● **WHAT TO DO**: Dropping every picture, set down exactly the lines in the entries below, starting with the line with "Viewport: 964px width, 624px height." and going on through the line with "Given: Click the".

● **SUPPLIED DATA**:
-=-=-=-=-
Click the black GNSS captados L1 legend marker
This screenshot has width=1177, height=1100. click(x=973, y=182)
-=-=-=-=-
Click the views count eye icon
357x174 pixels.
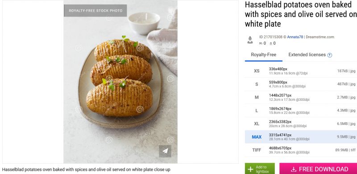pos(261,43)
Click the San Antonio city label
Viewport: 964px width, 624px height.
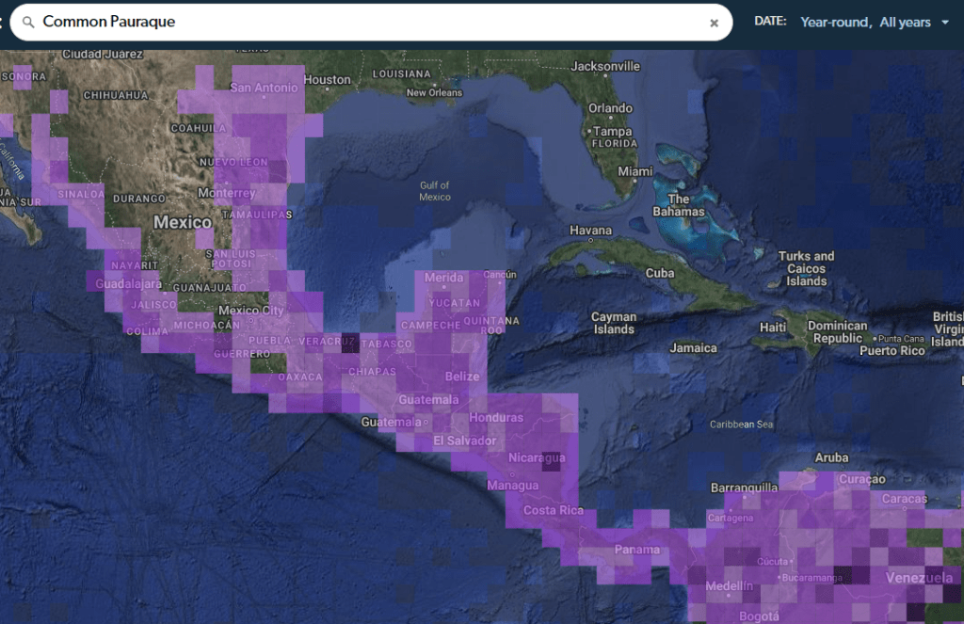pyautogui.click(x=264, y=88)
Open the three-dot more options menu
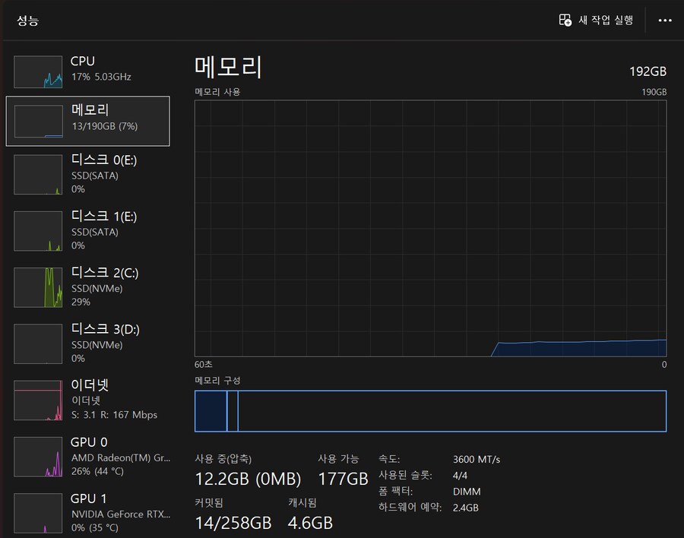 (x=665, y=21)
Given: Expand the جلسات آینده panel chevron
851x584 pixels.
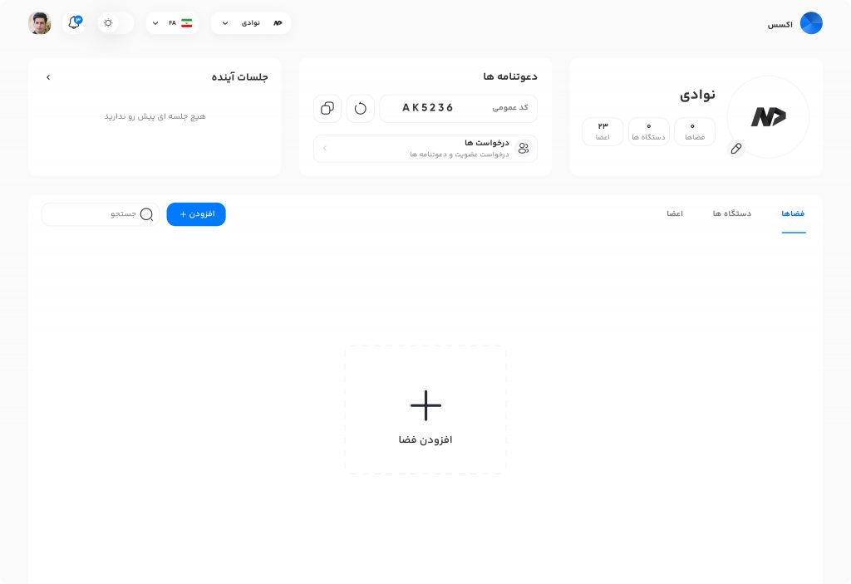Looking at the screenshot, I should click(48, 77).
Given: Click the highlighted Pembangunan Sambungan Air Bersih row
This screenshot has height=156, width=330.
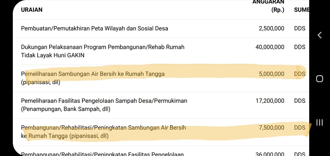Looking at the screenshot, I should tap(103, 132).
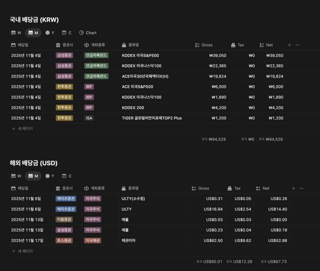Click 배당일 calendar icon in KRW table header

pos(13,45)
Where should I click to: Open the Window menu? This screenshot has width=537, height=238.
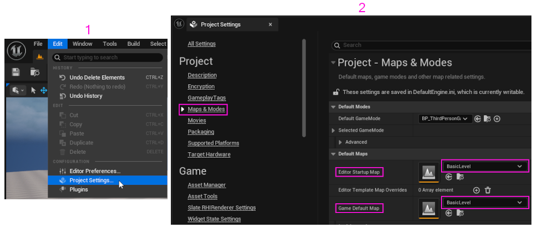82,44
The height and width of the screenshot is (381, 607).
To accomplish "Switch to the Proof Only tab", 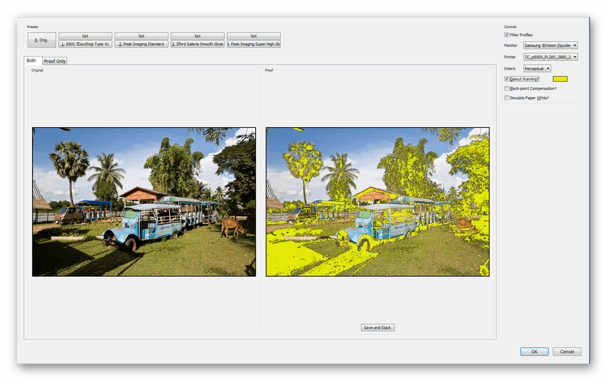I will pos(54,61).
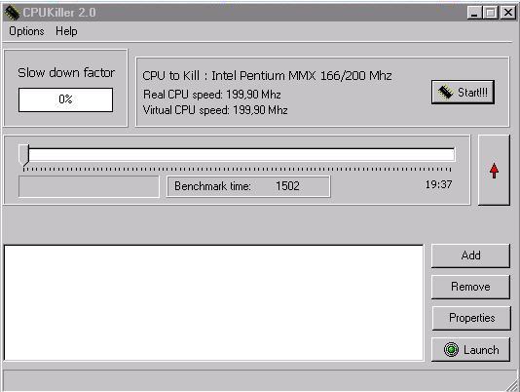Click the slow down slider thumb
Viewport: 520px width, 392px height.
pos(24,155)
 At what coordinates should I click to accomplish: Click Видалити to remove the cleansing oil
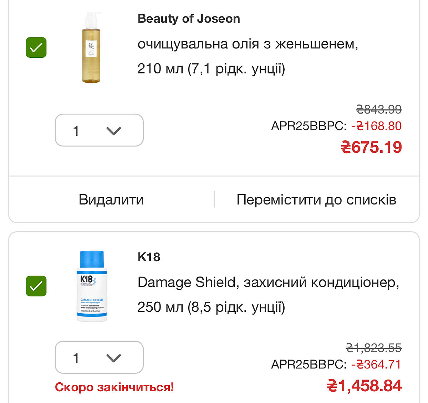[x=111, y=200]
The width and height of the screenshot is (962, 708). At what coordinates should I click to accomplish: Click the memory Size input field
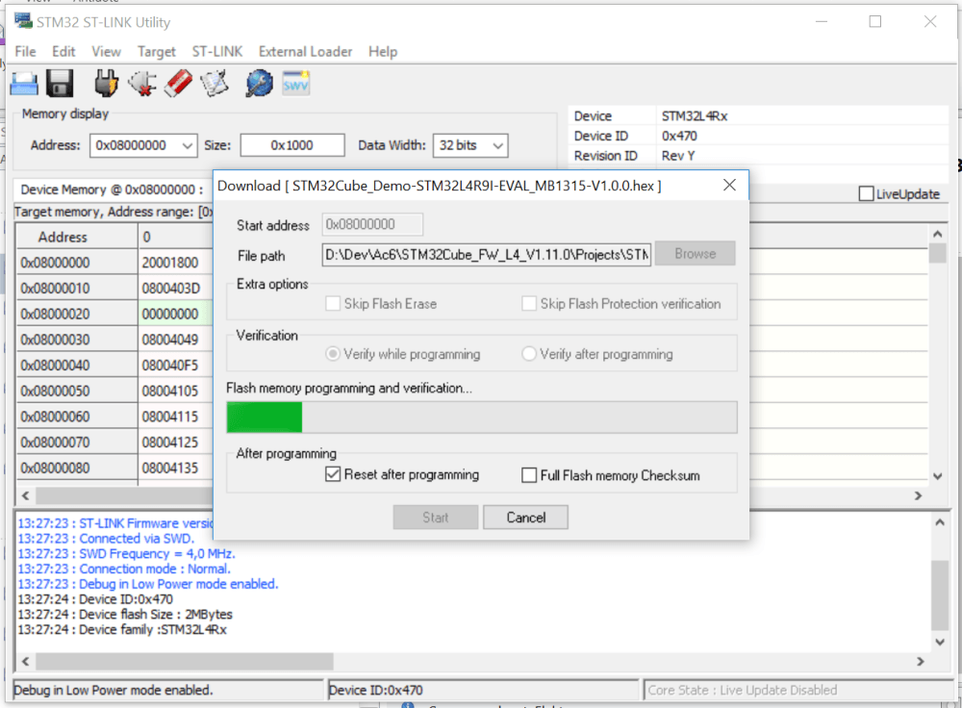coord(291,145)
-=-=-=-=-
● **WRITTEN SOLUTION**:
Viewport: 964px width, 624px height.
pyautogui.click(x=264, y=88)
Open the three-dot more options menu
 (x=665, y=21)
Given: Expand the جلسات آینده panel chevron
851x584 pixels.
Looking at the screenshot, I should click(48, 77).
Given: Click the highlighted Pembangunan Sambungan Air Bersih row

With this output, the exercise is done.